Exhibit 10.1

                               FIRST AMENDMENT TO
                              EMPLOYMENT AGREEMENT


     AGREEMENT, made and entered into as of the 1st day of July, 2005, by and
between XL Capital Ltd, a Cayman Islands corporation (the "Company"), XL
Insurance (Bermuda) Ltd, a Bermuda exempted company, XL Re Ltd, a Bermuda
exempted company, X.L. America, Inc., a U.S. corporation (XL Insurance (Bermuda)
Ltd, XL Re Ltd, and X.L. America, Inc. are direct or indirect wholly owned
subsidiaries of the Company and are collectively referred to herein as the
"Guarantors") and Paul S. Giordano (the "Executive").

     WHEREAS, the Executive, the Company and the Guarantors entered into an
employment agreement dated as January 1, 2005 (the "Employment Agreement");

     WHEREAS, the Company, the Guarantors and the Executive desire to amend the
Employment Agreement as set forth herein;

     NOW, THEREFORE, in consideration of the premises and mutual covenants
contained herein, and for other good and other valuable consideration, the
Company, the Guarantors and the Executive agree as follows.

     1. New Section 27 is added to the Employment Agreement to read as follows:

          "27. Housing Benefit. The Executive shall be paid a monthly housing
     allowance by the Company equal to the amount set forth below, beginning
     effective July 1, 2005 and continuing for a period of three years
     thereafter. The amount will be paid on a monthly basis at the time regular
     monthly payroll is paid. The monthly payments for the first twelve months
     beginning July 1, 2005 will be $15,000 per month, the payments for the
     second twelve months will be $10,000 per month, and the payments for the
     third twelve months will be $5,000 per month.
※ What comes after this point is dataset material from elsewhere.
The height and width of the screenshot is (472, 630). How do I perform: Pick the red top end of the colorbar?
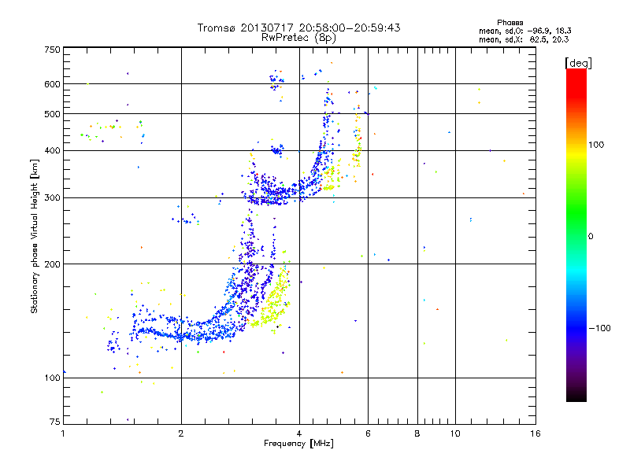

Notwithstanding the
     foregoing, payment of the housing allowance set forth herein will cease
     upon termination of the Executive's employment with the Company and its
     Affiliates; provided, however, that if the Executive's employment is
     terminated by the Company for any reason other than death or Cause
     (including




                                      -2-


     by the Company giving notice of nonrenewal under Section 2 above), or if
     the Executive terminates his employment under Sections 8(b), 8(d)(iii) or
     8(d)(iv) above, the Executive will receive, in a single lump sum as soon as
     practicable after termination of employment, an amount equal to any
     remaining housing allowance payments scheduled to be paid to the Executive
     as set forth above for the twenty-four months following such termination of
     employment. In the event of the death of the Executive during the three
     year housing benefit payment period, the spouse or estate of the Executive
     will continue to receive monthly housing allowance payments through the end
     of the three year payment period or until the principal personal residence
     purchased by the Executive on July 1, 2005 for use by him and his family
     upon his relocation to the United States (the "Principal Residence") is
     sold, whichever is earlier."

     2. New Section 28 is added to the Employment Agreement to read as follows:

          "28. Principal Residence. The Company shall reimburse the Executive
     for any Loss, as computed below, incurred by the Executive on the sale of
     his Principal Residence if such sale closes on or prior to June 30, 2010
     and, except as expressly set forth below, prior to the Executive's
     termination of employment with the Company and its Affiliates for any
     reason other than his death (the period of protection against loss is
     referred to herein as the "Loss Protection Period"). Any Loss incurred by
     the Executive during the Loss Protection Period shall be computed as
     follows: A "Loss" shall mean at any time during the Loss Protection Period,
     that the purchase price paid by the Executive for the Principal Residence
     exceeds the higher of (i) the net sale proceeds (i.e., the sale price less
     any reasonable and customary brokerage commissions, fees and closing costs)
     received by the Executive for the Principal Residence during the Loss
     Protection Period or (ii) the average of two independent appraisals of the
     fair market value of the Principal Residence as of the date of execution of
     the purchase and sale agreement for the sale of the Principal Residence by
     the Executive (one of such independent appraisers shall be selected by the
     Company and the other shall be selected by the Executive), less any
     reasonable and customary brokerage commissions, fees and closing costs. In
     addition to a payment equal to the amount of any Loss, the Company shall
     pay to the Executive an additional amount such that, after payment by the
     Executive of all taxes (including income, employment and excise taxes, and
     computed after taking into account any allowable tax deduction resulting
     from the Loss) imposed on the Loss payment and any additional payments
     hereunder, the Executive retains from such payments an amount equal to the
     Loss. Such payments shall be paid by the Company to the Executive within
     fifteen (15) business days following closing of the sale and receipt of the
     necessary appraisals, and such payment shall be made in accordance with any
     requirements under Section 409A of the Code, to the extent, if any, that
     Section 409A is applicable to




                                      -3-


     such payment. Notwithstanding the foregoing, if the Executive's employment
     is terminated by the Company for any reason other than death or Cause
     (including by the Company giving notice of nonrenewal under Section 2
     above), or if the Executive terminates his employment under Section 8(b),
     8(d)(iii) or 8(d)(iv) above, the Loss Protection Period will not end until
     the earlier of twenty-four months following such termination of employment
     or June 30, 2010. In the event the Executive's employment terminates due to
     his death, the Loss Protection Period will continue through June 30, 2010
     and any amount payable, as set forth above, shall be paid to the
     Executive's spouse or estate. The cost of the appraisals required under
     this Section shall be paid by the Company."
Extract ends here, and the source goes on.